What is required: Could you output every line of the data below as a numbered list, leaving out the blank lines?

Rows from a dataset:
## Begin
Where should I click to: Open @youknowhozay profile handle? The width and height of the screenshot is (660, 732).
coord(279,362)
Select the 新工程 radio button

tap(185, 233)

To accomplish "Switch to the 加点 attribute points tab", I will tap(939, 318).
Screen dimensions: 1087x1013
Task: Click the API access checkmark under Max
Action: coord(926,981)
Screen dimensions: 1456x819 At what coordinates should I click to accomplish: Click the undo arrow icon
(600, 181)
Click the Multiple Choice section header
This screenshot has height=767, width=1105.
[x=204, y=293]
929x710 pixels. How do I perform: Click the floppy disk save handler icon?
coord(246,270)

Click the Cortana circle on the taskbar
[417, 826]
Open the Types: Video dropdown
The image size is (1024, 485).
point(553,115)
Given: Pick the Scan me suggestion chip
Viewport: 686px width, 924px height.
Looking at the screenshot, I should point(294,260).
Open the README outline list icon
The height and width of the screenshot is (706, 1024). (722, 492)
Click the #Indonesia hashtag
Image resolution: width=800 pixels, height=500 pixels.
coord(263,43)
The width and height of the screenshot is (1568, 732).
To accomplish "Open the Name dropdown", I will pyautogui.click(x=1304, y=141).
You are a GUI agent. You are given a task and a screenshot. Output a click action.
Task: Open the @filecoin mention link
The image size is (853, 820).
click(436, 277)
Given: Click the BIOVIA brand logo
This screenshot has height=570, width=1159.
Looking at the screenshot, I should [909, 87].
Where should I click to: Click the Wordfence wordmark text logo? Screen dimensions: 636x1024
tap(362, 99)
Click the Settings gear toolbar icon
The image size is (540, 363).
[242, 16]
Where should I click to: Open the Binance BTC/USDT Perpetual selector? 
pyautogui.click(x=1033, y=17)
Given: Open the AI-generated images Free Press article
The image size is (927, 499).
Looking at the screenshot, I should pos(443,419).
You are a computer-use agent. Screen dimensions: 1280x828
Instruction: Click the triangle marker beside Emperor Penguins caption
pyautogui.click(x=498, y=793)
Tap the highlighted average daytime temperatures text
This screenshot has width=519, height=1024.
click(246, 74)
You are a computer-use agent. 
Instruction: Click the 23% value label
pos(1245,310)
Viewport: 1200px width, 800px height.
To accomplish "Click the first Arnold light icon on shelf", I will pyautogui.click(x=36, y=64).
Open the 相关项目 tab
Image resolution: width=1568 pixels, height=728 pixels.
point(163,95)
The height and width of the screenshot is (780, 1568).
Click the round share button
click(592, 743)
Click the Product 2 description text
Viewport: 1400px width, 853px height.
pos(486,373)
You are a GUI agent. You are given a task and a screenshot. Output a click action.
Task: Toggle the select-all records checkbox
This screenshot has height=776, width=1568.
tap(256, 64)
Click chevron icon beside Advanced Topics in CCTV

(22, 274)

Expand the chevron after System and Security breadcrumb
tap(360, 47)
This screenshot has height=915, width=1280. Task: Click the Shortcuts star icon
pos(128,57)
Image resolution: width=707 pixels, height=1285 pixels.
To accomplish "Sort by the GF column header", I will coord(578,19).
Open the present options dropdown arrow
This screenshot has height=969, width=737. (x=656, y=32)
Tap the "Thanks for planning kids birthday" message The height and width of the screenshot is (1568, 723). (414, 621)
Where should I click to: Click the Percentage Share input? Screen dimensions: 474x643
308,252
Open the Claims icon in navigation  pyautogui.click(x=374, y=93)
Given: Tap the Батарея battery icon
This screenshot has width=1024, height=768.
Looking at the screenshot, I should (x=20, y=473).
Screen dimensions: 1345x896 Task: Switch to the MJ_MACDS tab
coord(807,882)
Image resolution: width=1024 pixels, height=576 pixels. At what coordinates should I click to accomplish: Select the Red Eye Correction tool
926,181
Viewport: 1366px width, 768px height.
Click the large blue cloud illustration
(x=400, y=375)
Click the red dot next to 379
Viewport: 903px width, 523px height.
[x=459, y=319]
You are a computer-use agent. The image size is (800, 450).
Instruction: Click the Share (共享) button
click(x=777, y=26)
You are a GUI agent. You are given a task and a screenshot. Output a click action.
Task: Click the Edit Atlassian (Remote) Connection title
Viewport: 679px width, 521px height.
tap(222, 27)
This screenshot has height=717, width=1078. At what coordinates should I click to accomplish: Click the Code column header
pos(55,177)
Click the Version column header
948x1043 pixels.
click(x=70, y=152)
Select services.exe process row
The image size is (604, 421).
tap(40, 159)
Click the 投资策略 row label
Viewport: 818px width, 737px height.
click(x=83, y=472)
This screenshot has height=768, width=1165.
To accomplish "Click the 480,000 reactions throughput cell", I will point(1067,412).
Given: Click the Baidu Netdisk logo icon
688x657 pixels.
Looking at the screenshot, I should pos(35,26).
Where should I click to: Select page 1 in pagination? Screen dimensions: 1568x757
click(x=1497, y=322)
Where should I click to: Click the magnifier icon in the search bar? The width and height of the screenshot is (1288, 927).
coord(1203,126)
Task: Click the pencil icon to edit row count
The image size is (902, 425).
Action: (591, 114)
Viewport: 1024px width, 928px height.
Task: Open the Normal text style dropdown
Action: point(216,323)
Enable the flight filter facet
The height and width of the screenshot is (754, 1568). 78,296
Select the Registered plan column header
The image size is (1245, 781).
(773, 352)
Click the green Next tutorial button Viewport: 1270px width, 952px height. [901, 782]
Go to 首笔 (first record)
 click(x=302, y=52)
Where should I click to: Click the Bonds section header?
## End
Solution to the exercise:
1. Where should I click to: Open @youknowhozay profile handle? The width and height of the screenshot is (660, 732).
2. coord(279,362)
3. Select the 新工程 radio button
4. tap(185, 233)
5. To accomplish "Switch to the 加点 attribute points tab", I will tap(939, 318).
6. Screen dimensions: 1087x1013
7. Task: Click the API access checkmark under Max
8. Action: coord(926,981)
9. Screen dimensions: 1456x819 At what coordinates should I click to accomplish: Click the undo arrow icon
10. (600, 181)
11. Click the Multiple Choice section header
12. This screenshot has height=767, width=1105.
13. [x=204, y=293]
14. 929x710 pixels. How do I perform: Click the floppy disk save handler icon?
15. coord(246,270)
16. Click the Cortana circle on the taskbar
17. [417, 826]
18. Open the Types: Video dropdown
19. The image size is (1024, 485).
20. point(553,115)
21. Given: Pick the Scan me suggestion chip
22. Viewport: 686px width, 924px height.
23. Looking at the screenshot, I should point(294,260).
24. Open the README outline list icon
25. The height and width of the screenshot is (706, 1024). (722, 492)
26. Click the #Indonesia hashtag
27. Image resolution: width=800 pixels, height=500 pixels.
28. coord(263,43)
29. The width and height of the screenshot is (1568, 732).
30. To accomplish "Open the Name dropdown", I will pyautogui.click(x=1304, y=141).
31. You are a GUI agent. You are given a task and a screenshot. Output a click action.
32. Task: Open the @filecoin mention link
33. The image size is (853, 820).
34. click(436, 277)
35. Given: Click the BIOVIA brand logo
36. This screenshot has height=570, width=1159.
37. Looking at the screenshot, I should [909, 87].
38. Where should I click to: Click the Wordfence wordmark text logo? Screen dimensions: 636x1024
39. tap(362, 99)
40. Click the Settings gear toolbar icon
41. The image size is (540, 363).
42. [242, 16]
43. Where should I click to: Open the Binance BTC/USDT Perpetual selector? 
44. pyautogui.click(x=1033, y=17)
45. Given: Open the AI-generated images Free Press article
46. The image size is (927, 499).
47. Looking at the screenshot, I should pos(443,419).
48. You are a computer-use agent. Screen dimensions: 1280x828
49. Instruction: Click the triangle marker beside Emperor Penguins caption
50. pyautogui.click(x=498, y=793)
51. Tap the highlighted average daytime temperatures text
52. This screenshot has width=519, height=1024.
53. click(246, 74)
54. You are a computer-use agent. 
55. Instruction: Click the 23% value label
56. pos(1245,310)
57. Viewport: 1200px width, 800px height.
58. To accomplish "Click the first Arnold light icon on shelf", I will pyautogui.click(x=36, y=64).
59. Open the 相关项目 tab
60. Image resolution: width=1568 pixels, height=728 pixels.
61. point(163,95)
62. The height and width of the screenshot is (780, 1568).
63. Click the round share button
64. click(592, 743)
65. Click the Product 2 description text
66. Viewport: 1400px width, 853px height.
67. pos(486,373)
68. You are a GUI agent. You are given a task and a screenshot. Output a click action.
69. Task: Toggle the select-all records checkbox
70. This screenshot has height=776, width=1568.
71. tap(256, 64)
72. Click chevron icon beside Advanced Topics in CCTV
73. (22, 274)
74. Expand the chevron after System and Security breadcrumb
75. tap(360, 47)
76. This screenshot has height=915, width=1280. Task: Click the Shortcuts star icon
77. pos(128,57)
78. Image resolution: width=707 pixels, height=1285 pixels.
79. To accomplish "Sort by the GF column header", I will coord(578,19).
80. Open the present options dropdown arrow
81. This screenshot has height=969, width=737. (x=656, y=32)
82. Tap the "Thanks for planning kids birthday" message The height and width of the screenshot is (1568, 723). (414, 621)
83. Where should I click to: Click the Percentage Share input? Screen dimensions: 474x643
84. 308,252
85. Open the Claims icon in navigation  pyautogui.click(x=374, y=93)
86. Given: Tap the Батарея battery icon
87. This screenshot has width=1024, height=768.
88. Looking at the screenshot, I should (x=20, y=473).
89. Screen dimensions: 1345x896 Task: Switch to the MJ_MACDS tab
90. coord(807,882)
91. Image resolution: width=1024 pixels, height=576 pixels. At what coordinates should I click to accomplish: Select the Red Eye Correction tool
92. 926,181
93. Viewport: 1366px width, 768px height.
94. Click the large blue cloud illustration
95. (x=400, y=375)
96. Click the red dot next to 379
97. Viewport: 903px width, 523px height.
98. [x=459, y=319]
99. You are a computer-use agent. The image size is (800, 450).
100. Instruction: Click the Share (共享) button
101. click(x=777, y=26)
102. You are a GUI agent. You are given a task and a screenshot. Output a click action.
103. Task: Click the Edit Atlassian (Remote) Connection title
104. Viewport: 679px width, 521px height.
105. tap(222, 27)
106. This screenshot has height=717, width=1078. At what coordinates should I click to accomplish: Click the Code column header
107. pos(55,177)
108. Click the Version column header
109. 948x1043 pixels.
110. click(x=70, y=152)
111. Select services.exe process row
112. The image size is (604, 421).
113. tap(40, 159)
114. Click the 投资策略 row label
115. Viewport: 818px width, 737px height.
116. click(x=83, y=472)
117. This screenshot has height=768, width=1165.
118. To accomplish "Click the 480,000 reactions throughput cell", I will point(1067,412).
119. Given: Click the Baidu Netdisk logo icon
120. 688x657 pixels.
121. Looking at the screenshot, I should pos(35,26).
122. Where should I click to: Select page 1 in pagination? Screen dimensions: 1568x757
123. click(x=1497, y=322)
124. Where should I click to: Click the magnifier icon in the search bar? The width and height of the screenshot is (1288, 927).
125. coord(1203,126)
126. Task: Click the pencil icon to edit row count
127. The image size is (902, 425).
128. Action: (591, 114)
129. Viewport: 1024px width, 928px height.
130. Task: Open the Normal text style dropdown
131. Action: point(216,323)
132. Enable the flight filter facet
133. The height and width of the screenshot is (754, 1568). 78,296
134. Select the Registered plan column header
135. The image size is (1245, 781).
136. (773, 352)
137. Click the green Next tutorial button Viewport: 1270px width, 952px height. [901, 782]
138. Go to 首笔 (first record)
139.  click(x=302, y=52)
140. Where should I click to: Click the Bonds section header?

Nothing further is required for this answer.